Die Spitzen der schwarz-gelben Koalition hatten sich am Vortag nach monatelangem Gerangel auf die Grundzüge der Reform verständigt. Danach soll die Förderung neuer Solaranlagen auf Dächern vom 1. Juli an um 16 Prozent gekürzt werden. Die Vergütung für die Einspeisung von Strom ins Netz ist jeweils von den Verbrauchern über den Strompreis aufzubringen. Nach der Rücknahme zu Lasten der Anlagen- Betreiber bereits Anfang des Jahres um 9 Prozent kommt es damit zu einer Fördereinbuße von insgesamt 25 Prozent auf fast 33 Cent pro Kilowattstunde. Neue Solaranlagen auf Ackerflächen sollen bis auf Ausnahmen nicht mehr gefördert werden. Mit einem Bonus versüßt wird dagegen der Eigenverbrauch von Solardach-Strom.

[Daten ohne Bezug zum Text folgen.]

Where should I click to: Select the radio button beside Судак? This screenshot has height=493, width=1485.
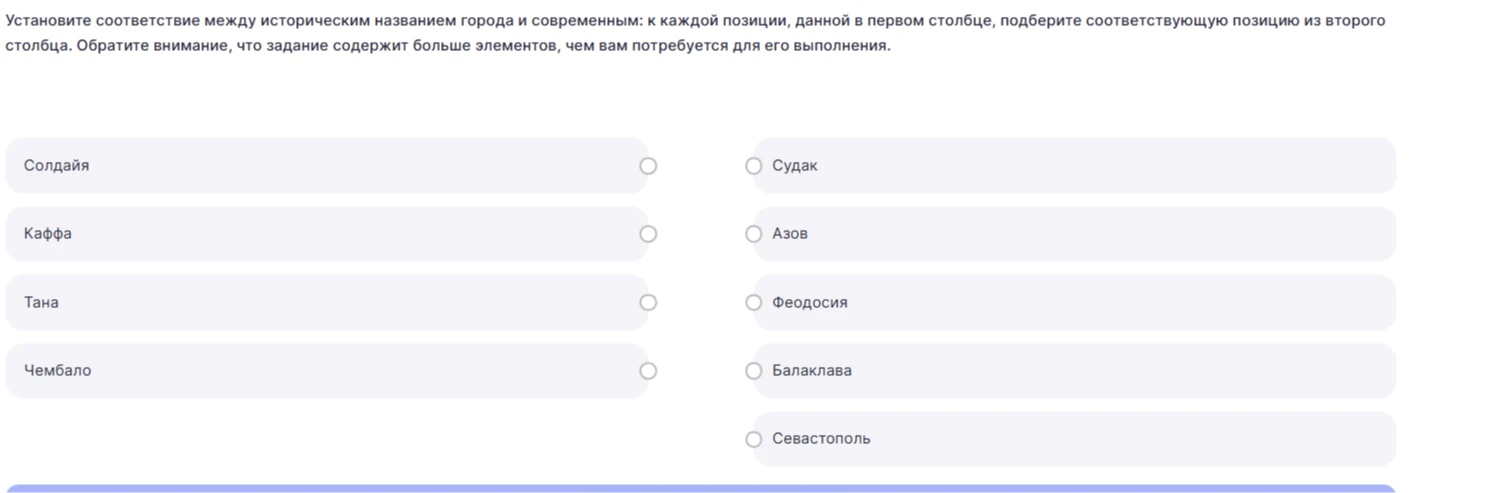(x=754, y=166)
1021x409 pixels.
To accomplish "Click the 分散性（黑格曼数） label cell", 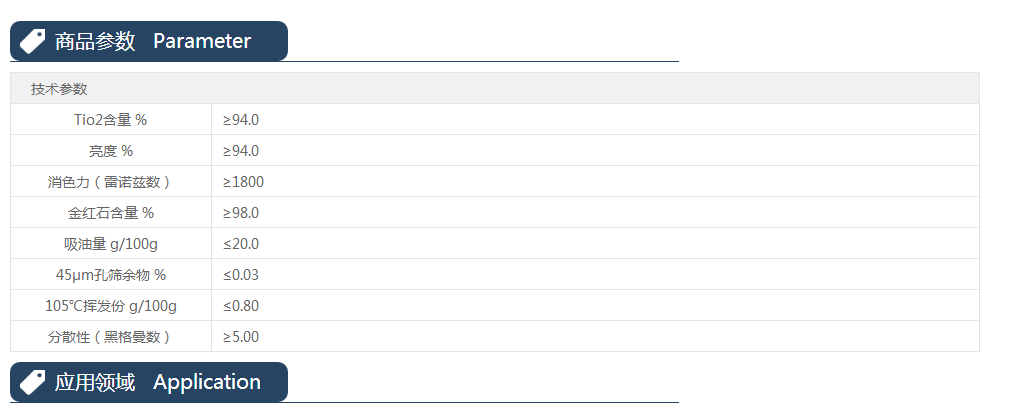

Reiche erläuterte: «Mit der Stärkung des Eigenverbrauchs wollen wir die Menschen noch zum Mitmachen bei den erneuerbaren Energien anregen. Dies wird auch vollkommen neue Geschäftsfelder von der Beratung bis hin zur intelligenten Vernetzung der Energiesysteme eröffnen.»
Zugleich rechtfertigte die CDU-Politikerin die Kürzungen zum Abbau von Überförderungen. «Die Hälfte des Weltmarktvolumens wurde im vergangenen Jahr in Deutschland installiert. Dies macht den dringenden Handlungsbedarf deutlich.» Die Politik dürfe auch nicht die Akzeptanz der erneuerbaren Energien in der Bevölkerung gefährden. «Das kann niemand wollen. Die angemessene Absenkungen entlasten die Stromverbraucher», betonte die Staatssekretärin.